Doctor Who Magazine comic strip (1979–1991): DWCC reprinted mostly main strips from the Fourth, Fifth, Sixth, and Seventh Doctors; as well as completing the Seventh Doctor story "Evening's Empire" in the mid-run 'Autumn Special' (September 1993). The DWM main strip reprints began in DWCC issue 9 (July 1993) with a Fourth Doctor story. DWCC also reprinted some DWM secondary strips (essentially Doctorless), beginning in issue 23. All were originally in black and white (barring two pages of the Fifth Doctor story 'The Tides of Time' – DWM issue 66), and were specially colourised for DWCC (even when some had previously been colourised for reprints in Doctor Who Comics USA [1980–1986]).
The Incredible Hulk Presents comic strip (1989): a short run of a parallel Seventh Doctor strip in the short-lived The Incredible Hulk Presents comic. It launched in September 1989 with issue 1, and lasted twelve issues in total.
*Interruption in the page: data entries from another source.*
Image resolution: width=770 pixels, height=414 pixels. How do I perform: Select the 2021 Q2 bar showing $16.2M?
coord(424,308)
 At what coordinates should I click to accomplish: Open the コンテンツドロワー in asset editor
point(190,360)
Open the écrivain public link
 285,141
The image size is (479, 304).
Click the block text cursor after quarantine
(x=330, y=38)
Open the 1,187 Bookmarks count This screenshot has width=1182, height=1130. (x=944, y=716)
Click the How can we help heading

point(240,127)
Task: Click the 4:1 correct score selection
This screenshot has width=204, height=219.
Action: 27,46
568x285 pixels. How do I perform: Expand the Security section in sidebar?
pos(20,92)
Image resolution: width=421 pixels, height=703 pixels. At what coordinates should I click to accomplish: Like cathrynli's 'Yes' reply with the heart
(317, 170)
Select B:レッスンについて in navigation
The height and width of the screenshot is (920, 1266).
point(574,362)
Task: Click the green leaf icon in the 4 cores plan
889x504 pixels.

It reprinted stories from US Marvel Comics' The Incredible Hulk from the 1970s; G.I. Joe: Special Missions (retitled for the UK as Action Force, later G.I. Joe the Action Force); and an Indiana Jones strip reprinting Marvel US adaptations of Indiana Jones and the Last Crusade and further Indiana Jones adventures. All these US strips were in colour. The Doctor Who strip, however, was in black and white. One story was later printed in DWM, Hunger from the Ends of Time!; and one unpublished strip, Doctor Conkerer!, was produced for the unprinted issue #13 later being printed in DWM 162. DWCC reprinted only four of the early stories, over three issues beginning in issue 21. All four one-part strips were colourised.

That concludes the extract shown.